(Part of a data file)
###

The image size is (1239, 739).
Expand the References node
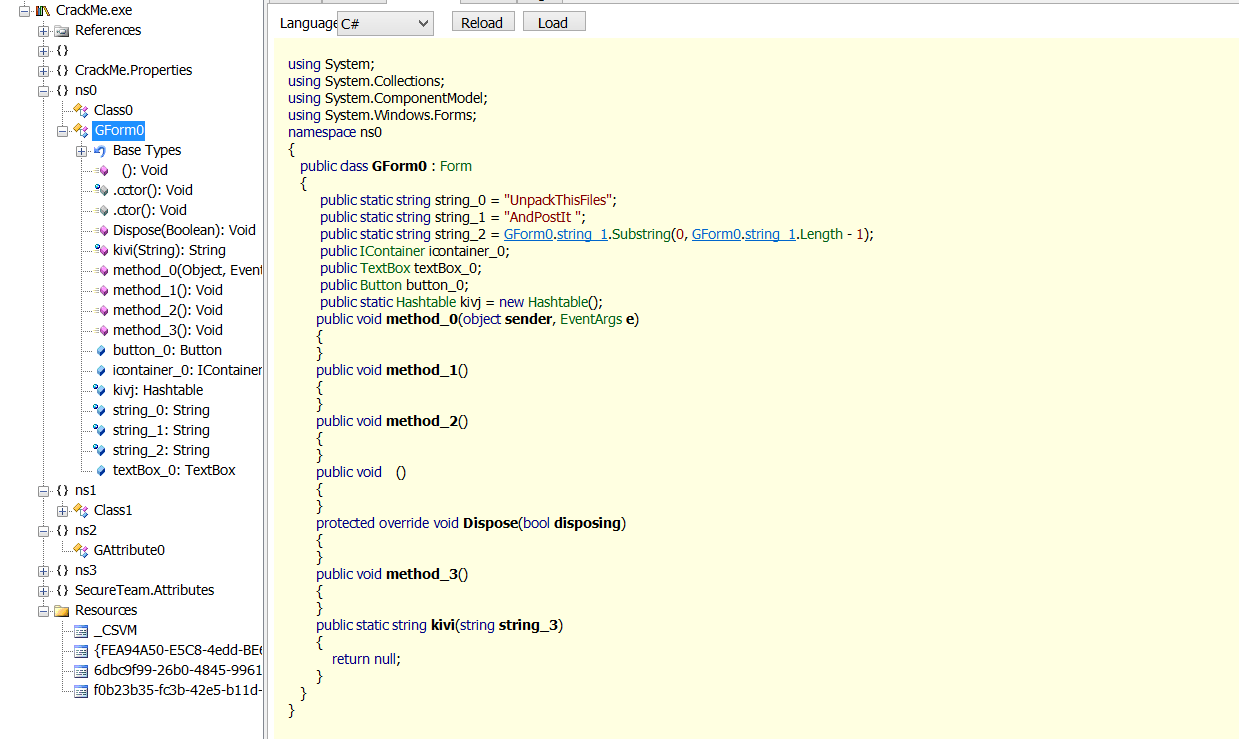tap(43, 30)
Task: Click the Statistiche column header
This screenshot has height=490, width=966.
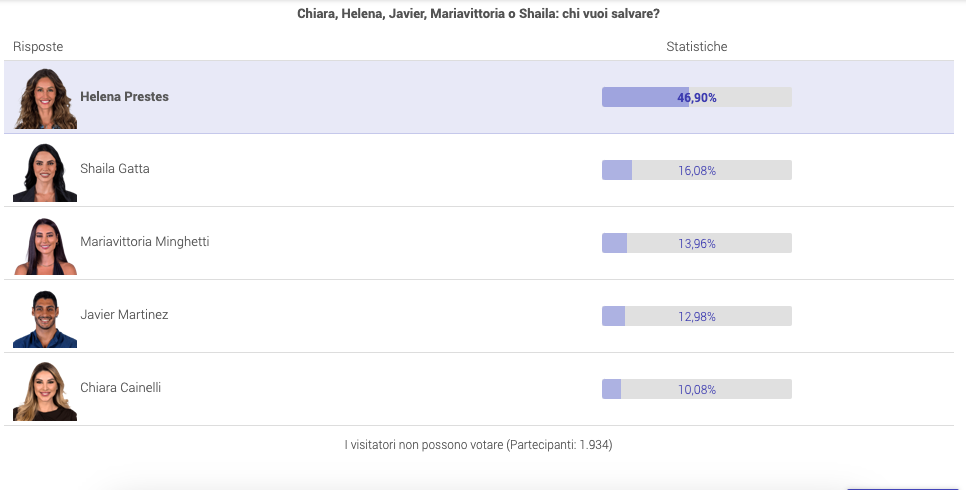Action: (697, 47)
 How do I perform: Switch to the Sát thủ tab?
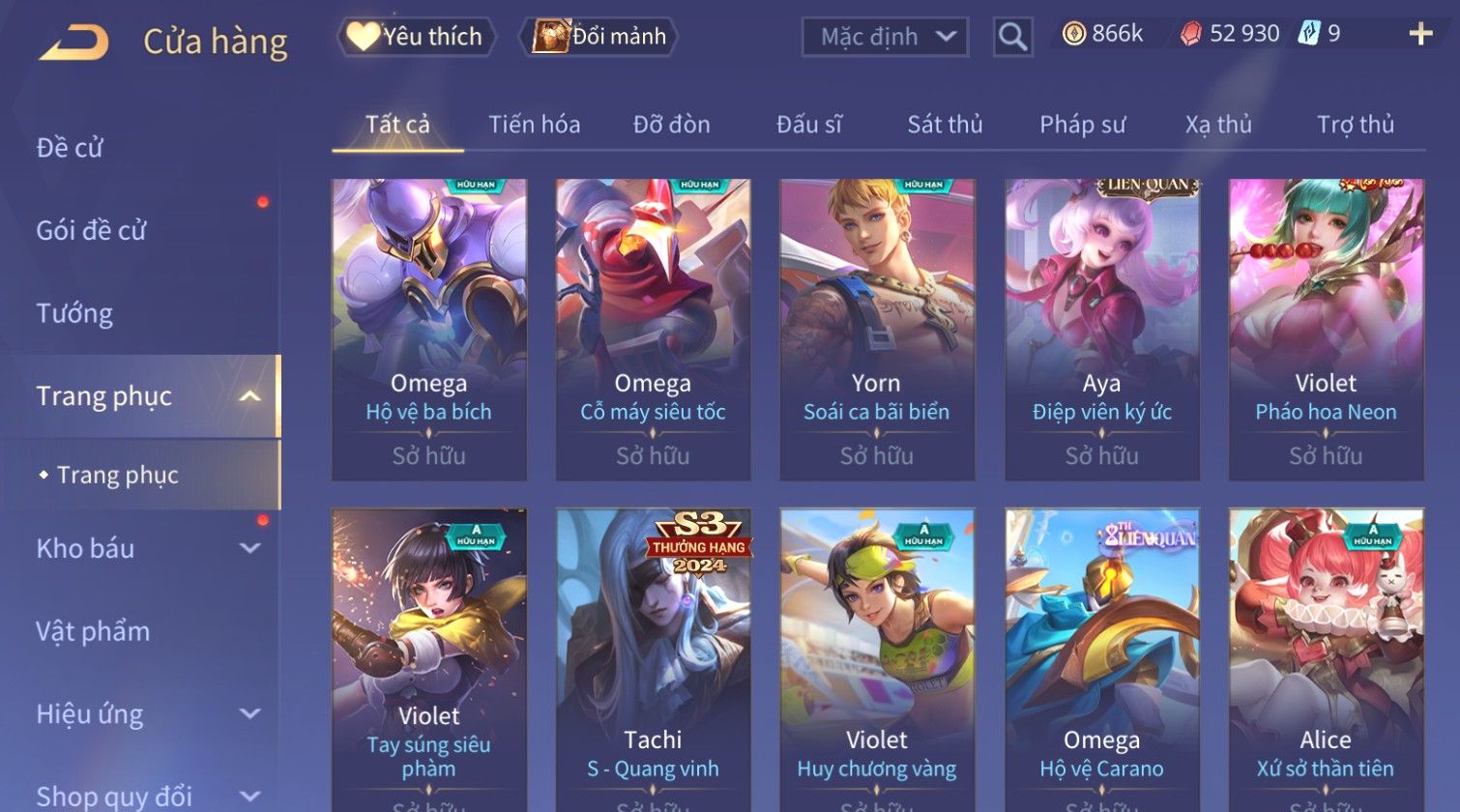point(945,125)
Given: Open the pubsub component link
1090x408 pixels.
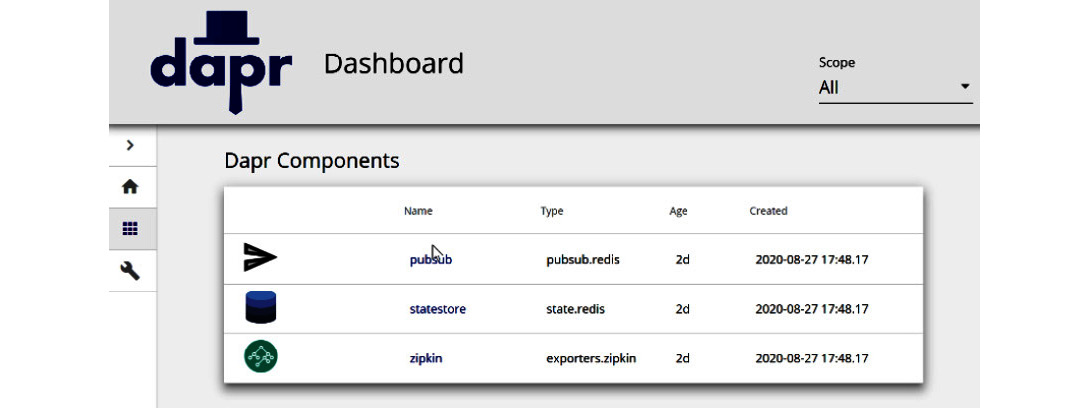Looking at the screenshot, I should 431,260.
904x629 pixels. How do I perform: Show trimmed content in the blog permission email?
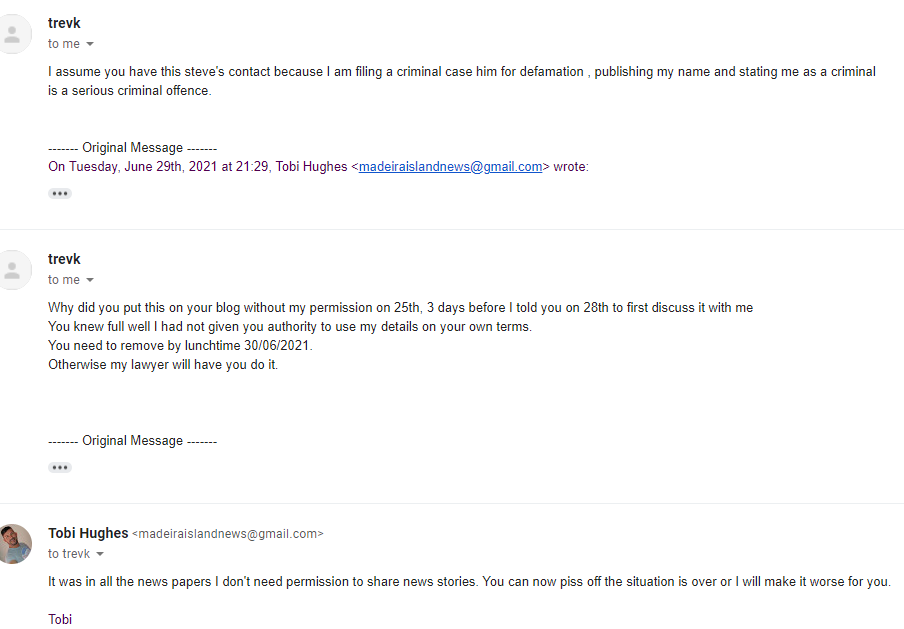(x=60, y=467)
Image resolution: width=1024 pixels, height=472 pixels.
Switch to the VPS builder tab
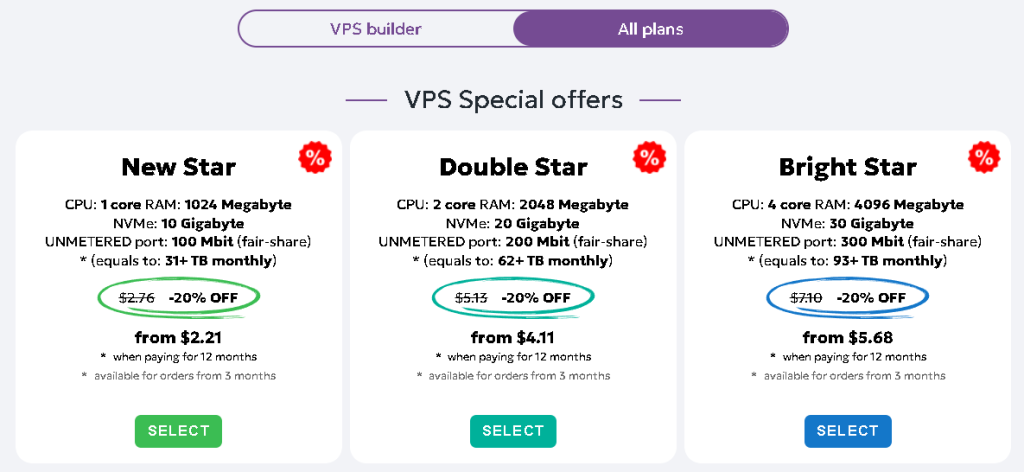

###

# TASK
Copy out every row above word for word, leaving out the pictures.

# RESULT
The image size is (1239, 739).
Expand the References node
tap(43, 30)
Task: Click the Statistiche column header
This screenshot has height=490, width=966.
Action: (697, 47)
 How do I perform: Switch to the Sát thủ tab?
point(945,125)
Given: Open the pubsub component link
1090x408 pixels.
Looking at the screenshot, I should 431,260.
904x629 pixels. How do I perform: Show trimmed content in the blog permission email?
(x=60, y=467)
Image resolution: width=1024 pixels, height=472 pixels.
Switch to the VPS builder tab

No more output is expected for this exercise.